When adaptation is required for the viral host jump (Fig. 1c,d), the adaptive genetic changes can originate either in the new host (known as 'tailor-made'; Fig. 1c) or in the reservoir host (known as 'off-the-shelf'; Fig. 1d)16. If the crucial mutations occur in the new host, a continuum of scenarios can occur; at one end, genotypes circulating in the reservoir population may be genetically close to genotypes that could emerge successfully in the new host, whereas at the other end the host genotypes could be distant. The definition of close and how many close genotypes may exist, and at what frequencies, are key issues to be resolved for predicting the risk of emergence. Alternatively, all the necessary genetic material required for the viral host jump may arise in the reservoir host, in which case risk prediction depends on understanding which conditions produce the genetic variants that are ready to jump, how often they may be produced and whether they can be maintained in the reservoir host by selection (which could give rise to a particularly high risk of emergence if ecological conditions allow). Regardless of whether the final adaptive steps are taken in the reservoir or new host, at least some information about the risk of emergence can in principle be inferred from viral genetic data sampled from the reservoir population (in contrast to the processes depicted in Fig. 1a,b, in which genetic surveillance of reservoir populations is not informative about risk) — the hard part is to deduce which markers predict risk.

Identifying adaptation

Given the range of processes that can drive a host jump, the question is how to distinguish adaptive genetic changes (which are potentially predictive of emergence risk) from those derived from other evolutionary processes. This requires the demonstration that a particular genetic change affects fitness, which is challenging from the standpoint of fundamental evolutionary biology12,13,14 and applied eco-epidemiology17. Convergent evolution can be used to distinguish adaptation from neutral genetic variation on the basis of sequence data18,19 (although the absence of convergence, as has been observed for avian influenza viruses that circulate in swine20, does not rule out adaptation). The logic for this is that given the number of different possibilities for mutations and of opportunities for stochastic changes in any genotype, only a strong selective force is likely to cause multiple occurrences of the same genetic makeup originating from different starting points. In the context of host jumps, evolutionary convergence would mean the repeated evolution of the same or functionally related genetic changes associated with independent jumps of a virus into the same new host species.

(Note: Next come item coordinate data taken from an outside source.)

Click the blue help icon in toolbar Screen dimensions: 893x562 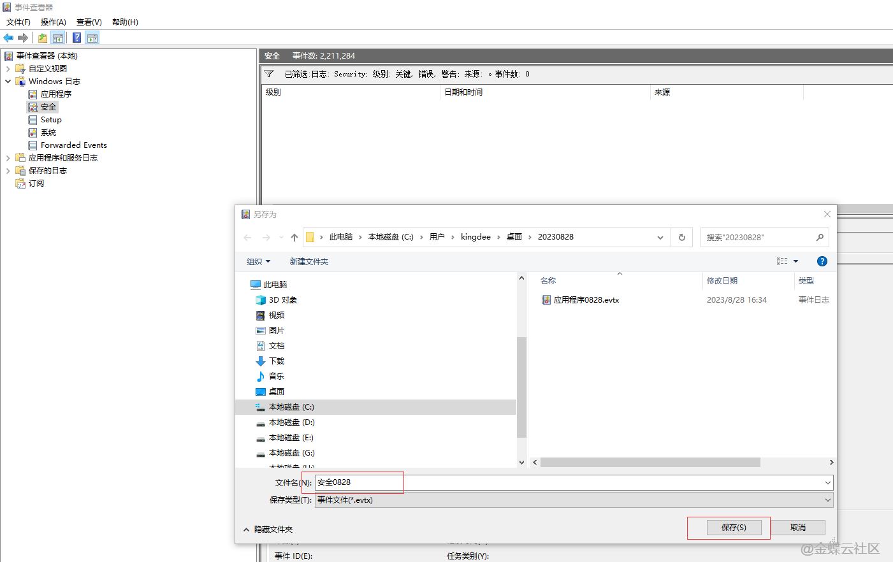point(76,38)
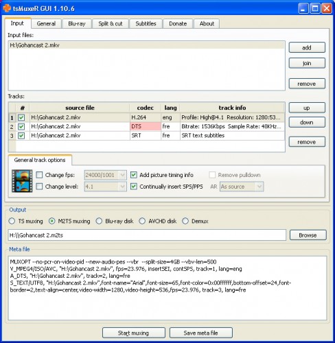
Task: Uncheck track 1 H.264 checkbox
Action: click(x=21, y=117)
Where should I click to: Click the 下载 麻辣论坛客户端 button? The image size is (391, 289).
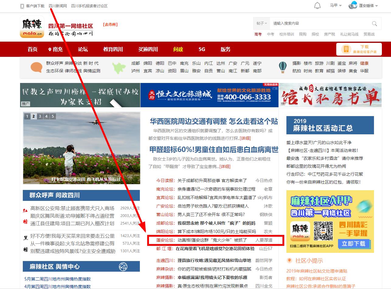[359, 49]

One remarkable example of convergent evolution occurred during the early spread of SARS-CoV in humans in 2003. Viral sequences from patients in unconnected outbreaks in Beijing and Guangdong province, China, showed that a five-step mutational pathway had occurred at least twice independently following spillover from the reservoir host21,22. Although this is consistent with adaptation, these data alone do not imply that the changes were required for the host jump, as the observed evolutionary convergence occurred after cross-species transmission and could therefore indicate adaptive fine-tuning. However, evidence from an impressive series of studies provides further hints. Although numerous independent cases of SARS-CoV transmission from the reservoir host occurred, most died out after a few human cases, indicating that the introduced strain was not fit for human–human transmission23. The putative adaptive mutations, including non-synonymous changes in the spike protein responsible for host cell receptor binding, were found only in viruses transmitted between humans and not in those circulating in palm civets (the reservoir host) or in viruses that were transmitted from palm civets to humans in later spillover events that did not result in human–human transmission24,25. A representative viral strain isolated from palm civets could not replicate in cultured human airway epithelial cells, but the introduction of a single amino acid change (Lys479Asn), which is observed in all human isolates, substantially boosted this measure of fitness24. Structural analysis of this and another mutation nearby (Ser487Thr) revealed the molecular mechanism underlying this effect26. These studies illustrate the power of integrating surveillance, molecular epidemiology, bioinformatics and microbiology in making a compelling argument that the SARS-CoV host jump required viral adaptation.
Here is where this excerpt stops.